Problem description> Below are entries; tally how many lines hold the string "computer" and answer with only that figure.

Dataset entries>
════════

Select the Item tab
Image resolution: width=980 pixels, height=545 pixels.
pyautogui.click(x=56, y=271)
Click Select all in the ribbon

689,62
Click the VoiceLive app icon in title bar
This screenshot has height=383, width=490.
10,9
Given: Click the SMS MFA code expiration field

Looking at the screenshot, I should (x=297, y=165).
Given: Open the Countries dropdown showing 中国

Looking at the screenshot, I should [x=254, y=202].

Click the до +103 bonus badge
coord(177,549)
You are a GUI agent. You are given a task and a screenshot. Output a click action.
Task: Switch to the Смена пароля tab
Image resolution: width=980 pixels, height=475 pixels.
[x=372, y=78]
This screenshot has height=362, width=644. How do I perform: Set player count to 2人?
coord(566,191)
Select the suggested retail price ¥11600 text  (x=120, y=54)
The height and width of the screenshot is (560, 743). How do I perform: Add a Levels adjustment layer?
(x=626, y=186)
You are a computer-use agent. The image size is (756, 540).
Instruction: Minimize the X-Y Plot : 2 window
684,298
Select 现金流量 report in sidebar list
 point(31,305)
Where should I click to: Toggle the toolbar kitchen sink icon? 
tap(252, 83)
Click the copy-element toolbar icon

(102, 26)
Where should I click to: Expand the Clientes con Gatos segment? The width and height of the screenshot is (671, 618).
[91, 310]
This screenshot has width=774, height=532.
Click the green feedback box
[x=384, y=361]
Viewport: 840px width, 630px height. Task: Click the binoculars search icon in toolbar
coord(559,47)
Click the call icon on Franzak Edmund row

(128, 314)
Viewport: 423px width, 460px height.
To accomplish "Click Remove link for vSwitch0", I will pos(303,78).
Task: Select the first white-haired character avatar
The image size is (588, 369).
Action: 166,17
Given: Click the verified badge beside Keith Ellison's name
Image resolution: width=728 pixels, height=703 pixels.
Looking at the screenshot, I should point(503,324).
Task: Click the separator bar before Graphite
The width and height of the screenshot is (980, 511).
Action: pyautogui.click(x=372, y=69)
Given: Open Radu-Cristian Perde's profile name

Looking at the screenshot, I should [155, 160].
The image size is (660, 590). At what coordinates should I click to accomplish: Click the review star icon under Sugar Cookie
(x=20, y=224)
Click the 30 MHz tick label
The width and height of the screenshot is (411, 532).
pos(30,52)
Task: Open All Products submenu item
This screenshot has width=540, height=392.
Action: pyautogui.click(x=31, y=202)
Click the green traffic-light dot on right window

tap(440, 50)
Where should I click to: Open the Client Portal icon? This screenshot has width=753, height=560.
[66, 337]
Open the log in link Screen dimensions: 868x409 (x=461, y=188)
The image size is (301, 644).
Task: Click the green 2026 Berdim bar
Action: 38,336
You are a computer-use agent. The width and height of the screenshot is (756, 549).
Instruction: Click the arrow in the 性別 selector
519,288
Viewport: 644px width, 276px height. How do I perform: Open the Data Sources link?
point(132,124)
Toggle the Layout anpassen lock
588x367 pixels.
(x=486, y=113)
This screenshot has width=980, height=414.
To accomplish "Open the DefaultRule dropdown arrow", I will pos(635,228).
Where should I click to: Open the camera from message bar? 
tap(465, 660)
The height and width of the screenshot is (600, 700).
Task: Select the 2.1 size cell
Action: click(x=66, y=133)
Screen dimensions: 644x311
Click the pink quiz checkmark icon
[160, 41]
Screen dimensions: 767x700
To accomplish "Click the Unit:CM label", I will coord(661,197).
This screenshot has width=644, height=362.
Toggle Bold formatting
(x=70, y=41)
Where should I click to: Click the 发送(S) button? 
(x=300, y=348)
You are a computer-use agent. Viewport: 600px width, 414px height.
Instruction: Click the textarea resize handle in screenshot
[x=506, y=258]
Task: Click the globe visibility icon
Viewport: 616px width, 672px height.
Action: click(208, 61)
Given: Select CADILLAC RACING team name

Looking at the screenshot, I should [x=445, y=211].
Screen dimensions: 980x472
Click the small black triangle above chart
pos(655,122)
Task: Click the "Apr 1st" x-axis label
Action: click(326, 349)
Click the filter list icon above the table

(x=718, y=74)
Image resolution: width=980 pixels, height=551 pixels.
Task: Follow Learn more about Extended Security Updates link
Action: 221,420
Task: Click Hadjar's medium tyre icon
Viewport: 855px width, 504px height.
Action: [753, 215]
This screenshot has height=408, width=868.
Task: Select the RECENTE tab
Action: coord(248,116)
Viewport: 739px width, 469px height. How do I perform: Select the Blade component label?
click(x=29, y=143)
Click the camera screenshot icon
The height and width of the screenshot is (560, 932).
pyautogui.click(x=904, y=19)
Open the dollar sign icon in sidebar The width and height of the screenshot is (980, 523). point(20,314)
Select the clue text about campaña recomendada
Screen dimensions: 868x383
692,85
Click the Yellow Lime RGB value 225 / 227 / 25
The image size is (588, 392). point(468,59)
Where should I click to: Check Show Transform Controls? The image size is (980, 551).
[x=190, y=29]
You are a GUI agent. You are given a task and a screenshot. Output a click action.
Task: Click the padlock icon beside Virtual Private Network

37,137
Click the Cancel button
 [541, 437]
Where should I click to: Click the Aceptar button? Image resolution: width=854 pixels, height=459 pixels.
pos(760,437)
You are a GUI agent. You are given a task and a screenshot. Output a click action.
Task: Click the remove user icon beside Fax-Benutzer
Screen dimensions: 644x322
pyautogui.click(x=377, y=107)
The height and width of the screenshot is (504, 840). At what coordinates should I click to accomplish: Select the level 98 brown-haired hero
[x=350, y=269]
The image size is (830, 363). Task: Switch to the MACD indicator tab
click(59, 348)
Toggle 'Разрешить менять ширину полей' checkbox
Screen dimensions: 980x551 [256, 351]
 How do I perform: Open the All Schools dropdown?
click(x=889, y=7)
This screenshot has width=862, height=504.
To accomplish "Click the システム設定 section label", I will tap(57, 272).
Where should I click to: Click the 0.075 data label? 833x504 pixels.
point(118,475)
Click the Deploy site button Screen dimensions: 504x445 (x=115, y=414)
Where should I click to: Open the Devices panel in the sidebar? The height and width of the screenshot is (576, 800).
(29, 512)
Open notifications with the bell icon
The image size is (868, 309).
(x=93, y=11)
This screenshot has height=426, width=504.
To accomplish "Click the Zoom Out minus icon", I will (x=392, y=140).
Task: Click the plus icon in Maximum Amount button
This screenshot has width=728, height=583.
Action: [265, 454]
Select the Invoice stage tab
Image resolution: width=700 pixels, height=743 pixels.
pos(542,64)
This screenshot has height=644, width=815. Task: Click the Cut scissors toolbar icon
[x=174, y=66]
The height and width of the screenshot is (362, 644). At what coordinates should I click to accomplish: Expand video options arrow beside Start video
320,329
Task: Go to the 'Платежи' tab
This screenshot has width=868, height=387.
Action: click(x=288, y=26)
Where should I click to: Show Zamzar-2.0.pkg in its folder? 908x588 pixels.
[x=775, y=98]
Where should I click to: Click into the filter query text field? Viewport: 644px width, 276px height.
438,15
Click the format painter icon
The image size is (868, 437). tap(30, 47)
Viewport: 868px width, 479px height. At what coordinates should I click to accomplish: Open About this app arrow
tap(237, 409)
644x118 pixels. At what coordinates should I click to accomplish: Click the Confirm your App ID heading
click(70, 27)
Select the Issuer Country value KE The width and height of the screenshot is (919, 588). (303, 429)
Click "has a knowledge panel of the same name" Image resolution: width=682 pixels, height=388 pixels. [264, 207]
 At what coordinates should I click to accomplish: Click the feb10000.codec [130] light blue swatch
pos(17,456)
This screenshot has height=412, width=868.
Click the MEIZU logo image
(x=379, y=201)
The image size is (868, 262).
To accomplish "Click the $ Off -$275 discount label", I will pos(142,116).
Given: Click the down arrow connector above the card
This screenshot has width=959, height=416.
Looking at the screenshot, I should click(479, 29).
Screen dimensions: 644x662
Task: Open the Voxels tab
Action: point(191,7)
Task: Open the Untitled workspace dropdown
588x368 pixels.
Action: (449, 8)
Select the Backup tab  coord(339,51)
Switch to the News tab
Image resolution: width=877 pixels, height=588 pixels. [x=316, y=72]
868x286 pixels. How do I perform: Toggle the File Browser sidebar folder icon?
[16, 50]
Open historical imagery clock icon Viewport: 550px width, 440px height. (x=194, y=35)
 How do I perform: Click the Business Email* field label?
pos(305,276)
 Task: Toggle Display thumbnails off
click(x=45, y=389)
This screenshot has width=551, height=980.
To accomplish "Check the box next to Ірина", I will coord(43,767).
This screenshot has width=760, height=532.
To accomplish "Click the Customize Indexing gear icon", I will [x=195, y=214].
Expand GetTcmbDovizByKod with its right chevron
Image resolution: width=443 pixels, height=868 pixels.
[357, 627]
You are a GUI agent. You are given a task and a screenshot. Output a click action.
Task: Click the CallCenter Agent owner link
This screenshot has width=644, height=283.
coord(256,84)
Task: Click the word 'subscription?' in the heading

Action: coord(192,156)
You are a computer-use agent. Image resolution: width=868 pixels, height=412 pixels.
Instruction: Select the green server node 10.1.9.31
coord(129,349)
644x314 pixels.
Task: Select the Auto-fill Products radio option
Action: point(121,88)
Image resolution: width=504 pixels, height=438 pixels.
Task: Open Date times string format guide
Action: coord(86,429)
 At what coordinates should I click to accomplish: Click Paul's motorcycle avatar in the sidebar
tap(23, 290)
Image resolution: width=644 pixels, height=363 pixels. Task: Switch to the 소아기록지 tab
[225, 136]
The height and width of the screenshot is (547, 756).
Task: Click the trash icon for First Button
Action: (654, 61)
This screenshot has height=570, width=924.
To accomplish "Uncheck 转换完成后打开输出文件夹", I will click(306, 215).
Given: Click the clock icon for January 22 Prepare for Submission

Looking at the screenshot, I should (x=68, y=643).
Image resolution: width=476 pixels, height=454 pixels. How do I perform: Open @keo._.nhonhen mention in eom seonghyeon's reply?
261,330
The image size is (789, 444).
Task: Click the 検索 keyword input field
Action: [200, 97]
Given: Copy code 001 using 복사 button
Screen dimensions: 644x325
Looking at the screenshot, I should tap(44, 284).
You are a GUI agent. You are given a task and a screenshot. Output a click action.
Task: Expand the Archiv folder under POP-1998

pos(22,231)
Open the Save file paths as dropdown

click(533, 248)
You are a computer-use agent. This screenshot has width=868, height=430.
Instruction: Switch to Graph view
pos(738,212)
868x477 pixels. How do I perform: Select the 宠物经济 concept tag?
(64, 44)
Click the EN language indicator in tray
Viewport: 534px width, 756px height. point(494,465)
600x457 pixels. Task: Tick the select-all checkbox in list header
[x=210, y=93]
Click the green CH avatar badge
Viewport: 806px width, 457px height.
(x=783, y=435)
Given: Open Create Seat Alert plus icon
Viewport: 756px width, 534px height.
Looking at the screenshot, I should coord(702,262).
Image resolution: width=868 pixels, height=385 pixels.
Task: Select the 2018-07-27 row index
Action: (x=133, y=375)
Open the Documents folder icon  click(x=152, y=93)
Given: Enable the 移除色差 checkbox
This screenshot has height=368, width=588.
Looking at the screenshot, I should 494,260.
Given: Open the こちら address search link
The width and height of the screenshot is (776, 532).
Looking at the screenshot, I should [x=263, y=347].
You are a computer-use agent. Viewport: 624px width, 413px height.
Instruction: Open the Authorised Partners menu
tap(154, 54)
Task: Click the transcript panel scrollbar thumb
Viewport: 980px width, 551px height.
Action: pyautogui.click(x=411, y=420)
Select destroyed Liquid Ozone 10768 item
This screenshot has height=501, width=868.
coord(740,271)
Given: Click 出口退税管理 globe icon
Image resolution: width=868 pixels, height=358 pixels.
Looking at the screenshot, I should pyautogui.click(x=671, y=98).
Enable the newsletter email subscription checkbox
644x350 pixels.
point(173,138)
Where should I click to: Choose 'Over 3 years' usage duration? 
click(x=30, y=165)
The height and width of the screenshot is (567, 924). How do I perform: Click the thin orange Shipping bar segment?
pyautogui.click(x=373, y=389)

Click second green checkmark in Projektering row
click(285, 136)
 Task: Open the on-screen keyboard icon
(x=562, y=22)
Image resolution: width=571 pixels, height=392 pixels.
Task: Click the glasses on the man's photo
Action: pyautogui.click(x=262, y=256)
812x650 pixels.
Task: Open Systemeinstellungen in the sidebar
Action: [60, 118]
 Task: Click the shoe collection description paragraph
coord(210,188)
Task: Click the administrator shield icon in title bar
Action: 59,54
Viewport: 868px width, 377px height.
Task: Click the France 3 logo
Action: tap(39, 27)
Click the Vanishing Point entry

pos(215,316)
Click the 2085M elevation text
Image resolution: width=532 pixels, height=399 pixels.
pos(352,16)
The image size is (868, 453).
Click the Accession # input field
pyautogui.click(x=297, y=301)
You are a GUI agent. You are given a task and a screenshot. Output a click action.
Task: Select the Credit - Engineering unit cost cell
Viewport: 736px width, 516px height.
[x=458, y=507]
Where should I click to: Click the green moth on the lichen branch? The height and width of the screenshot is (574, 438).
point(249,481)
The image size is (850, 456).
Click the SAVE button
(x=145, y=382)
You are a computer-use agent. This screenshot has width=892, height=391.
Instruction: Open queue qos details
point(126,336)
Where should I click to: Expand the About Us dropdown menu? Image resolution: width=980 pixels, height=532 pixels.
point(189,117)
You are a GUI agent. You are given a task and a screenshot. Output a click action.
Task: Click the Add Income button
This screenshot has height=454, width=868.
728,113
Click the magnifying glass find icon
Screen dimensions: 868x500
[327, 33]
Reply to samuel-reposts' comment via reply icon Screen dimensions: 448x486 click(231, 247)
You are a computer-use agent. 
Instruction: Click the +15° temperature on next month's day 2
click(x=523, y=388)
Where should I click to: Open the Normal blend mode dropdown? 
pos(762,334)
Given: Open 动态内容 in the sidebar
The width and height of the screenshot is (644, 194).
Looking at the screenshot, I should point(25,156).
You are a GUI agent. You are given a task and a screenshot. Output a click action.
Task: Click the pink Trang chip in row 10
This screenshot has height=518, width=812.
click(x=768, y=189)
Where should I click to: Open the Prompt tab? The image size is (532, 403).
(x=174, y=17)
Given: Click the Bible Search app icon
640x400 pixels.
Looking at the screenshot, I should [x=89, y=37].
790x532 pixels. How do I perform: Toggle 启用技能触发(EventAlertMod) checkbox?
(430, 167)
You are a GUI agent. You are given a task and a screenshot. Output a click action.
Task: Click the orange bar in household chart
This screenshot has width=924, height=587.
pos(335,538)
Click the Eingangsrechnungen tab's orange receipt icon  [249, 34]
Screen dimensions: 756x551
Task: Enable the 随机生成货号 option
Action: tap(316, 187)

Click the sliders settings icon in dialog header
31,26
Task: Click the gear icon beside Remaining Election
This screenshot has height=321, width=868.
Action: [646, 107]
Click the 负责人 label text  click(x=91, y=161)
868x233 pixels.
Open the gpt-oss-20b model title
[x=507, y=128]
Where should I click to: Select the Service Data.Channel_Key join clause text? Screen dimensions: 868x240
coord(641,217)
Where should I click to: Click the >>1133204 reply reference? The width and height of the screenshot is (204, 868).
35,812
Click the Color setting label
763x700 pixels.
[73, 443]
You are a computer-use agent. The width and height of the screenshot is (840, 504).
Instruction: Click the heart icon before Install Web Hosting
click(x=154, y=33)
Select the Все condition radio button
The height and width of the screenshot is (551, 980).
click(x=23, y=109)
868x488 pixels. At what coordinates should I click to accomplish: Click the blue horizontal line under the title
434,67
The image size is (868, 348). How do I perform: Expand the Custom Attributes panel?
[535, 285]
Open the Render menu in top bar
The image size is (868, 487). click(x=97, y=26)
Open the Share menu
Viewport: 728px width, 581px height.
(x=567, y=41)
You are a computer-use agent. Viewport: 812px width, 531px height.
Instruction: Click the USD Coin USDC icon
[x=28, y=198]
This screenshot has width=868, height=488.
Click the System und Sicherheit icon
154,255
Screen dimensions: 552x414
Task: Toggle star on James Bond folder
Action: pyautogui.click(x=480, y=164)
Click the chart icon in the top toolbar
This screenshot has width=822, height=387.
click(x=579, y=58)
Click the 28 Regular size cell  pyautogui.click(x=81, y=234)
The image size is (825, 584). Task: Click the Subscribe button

════════

Task answer> 10